Anne stood rubbing her hands across her mouth and scalp, trying to wipe away the tingle, to scrub away the taste of Aaron that Jonas had left behind, shocking, unexpected, and just too damn much, on top of everything else. She felt punch-drunk, and not only because of the painkillers she had swallowed. The past few days had been one long, deep plunge into the terror of her past ending with the abrupt euphoria of anticlimax, sleepless nights thinking she was balanced precariously over a bottomless abyss only to discover that it was all a fake, constructed by tricksters and fed by her own dark imagination. All in all, it was more than she could deal with. She felt like a jigsaw-puzzle person scattered across the landscape, and she craved only to have Marla Makepeace standing over her, gathering up the pieces one by one and putting her together again. She wanted to go after Jonas and draw his mouth down onto hers. She wanted to vomit at the idea. She thought about dashing her head against the stone wall until she lost consciousness. She felt as if she would never be rational again. She felt as if she had just faced death and walked away again. She felt… she felt monstrously hungry, and would have killed for a cup of English tea.
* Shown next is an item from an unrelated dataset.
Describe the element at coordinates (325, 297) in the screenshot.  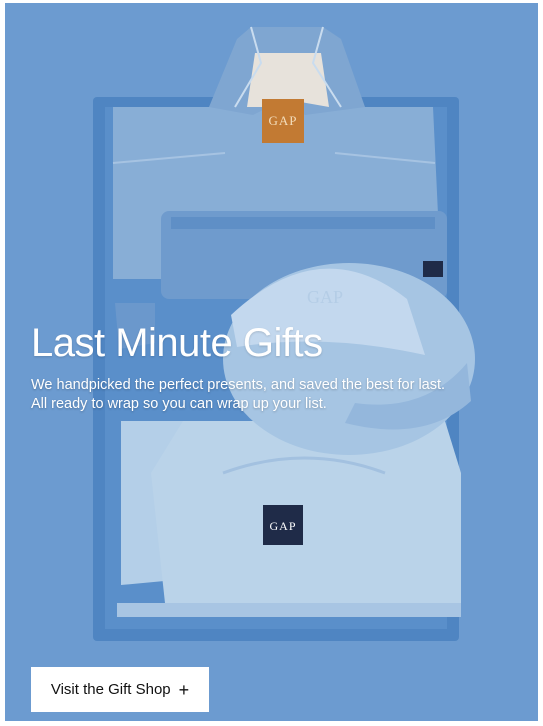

She raided the refrigerator and gulped down a bowl of cold red stuff that looked like spaghetti sauce and tasted like Swedish meatballs, and followed it with a cup of scalding, strong tea. In the dim kitchen of the silent house, life seeped back. She palmed a couple more painkillers from the bottle in her pocket and swallowed them gratefully. She might even manage to sleep tonight.
She went upstairs, aware of the silence and of the simple well-being that food brought, conscious of the blessed goodness of life in spite of everything. The urge to walk away from it all was powerful, but she held the two children before her like a talisman, her still center in a maelstrom of threa
t and desire and confusion. Jason and Dulcie would be asleep, but she decided to take the long way around and lay the palm of her hand on their door in passing, a silent good night. Snores came from a few of the rooms, most were still, but when she got to the children’s door, to her surprise she heard low voices coming from within. She tapped very lightly, and the room went instantly silent. She tapped again, and heard movement inside, and then the door cracked a couple of inches.
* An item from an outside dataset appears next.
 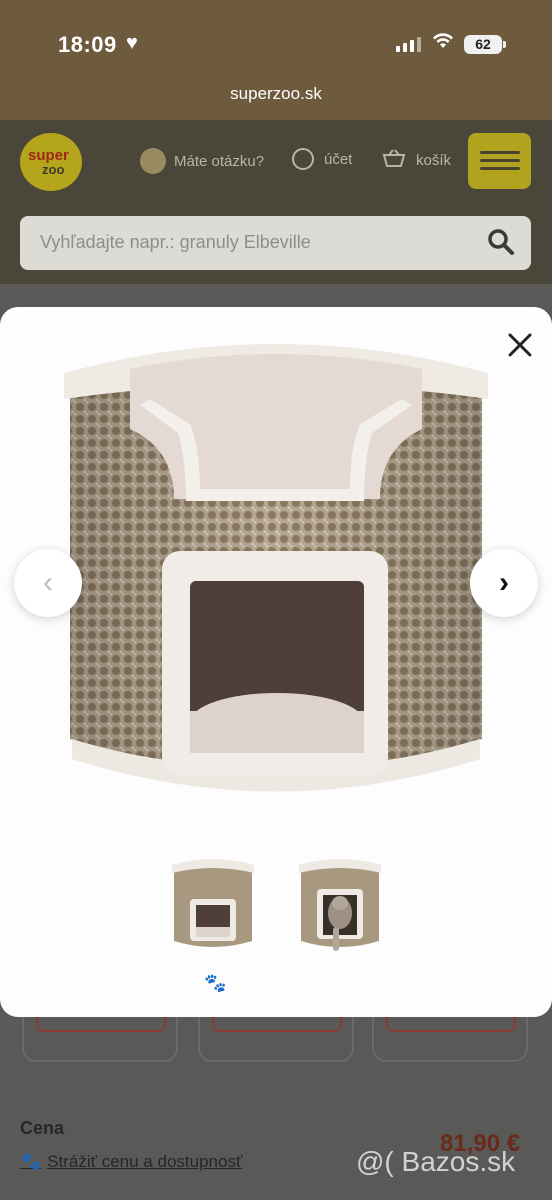 I want to click on url-text: superzoo.sk, so click(x=276, y=94).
She started to put her mouth to the opening and say that she just wanted to wish them a good night, when the door flew back and Jason—taciturn, undemonstrative, cool and aloof Jason Delgado—lunged out and flung his arms around her. She grunted at the pain and he immediately let her go, but Dulcie squeaked, “Ana!” and they hushed her and scurried inside the room, closing the door behind them.
In the end all three of them huddled together on one of the beds, Dulcie tucked in between them and fading fast.
“Are your shoulders as sore as mine are?” Anne asked him when Dulcie was limp.
“It’s my back that kills me, when I bend over.”
“Here, take one of these,” she said, and tapped out a couple of the pills from the bottle. “If it doesn’t help in an hour or so, take the other.”
“Thanks.” He reached for the half-glass of water next to Dulcie’s bed, and winced at the movement. She put a third tablet down next to the one she had left on the table, just in case.
“So what did you think of all that?” she asked, very casually.
“I don’t know. I mean, they’re good people, but I’ve got to say, I don’t understand half of what they’re saying. And that alchemy stuff—it’s weird shit.”
Her heart sang even as he apologized for his language, and she reached over and squeezed his hand. “It’s okay, Jason. We’ll figure it out. Just give me a couple of days. Now, you get some sleep.”
She stood up and moved to the door, where she paused for a moment to look down at Dulcie nestled in her bed and at Jason sitting on the edge of the other bed, bending stiffly to take off his socks. This might be the last time she was alone with them for days, weeks even. If she brought in the authorities (as she intended to do) and if they broke Change up (which they would), the truth of who she was and what she was doing here would be revealed to these two, and the trust of their relationship with her would be shattered.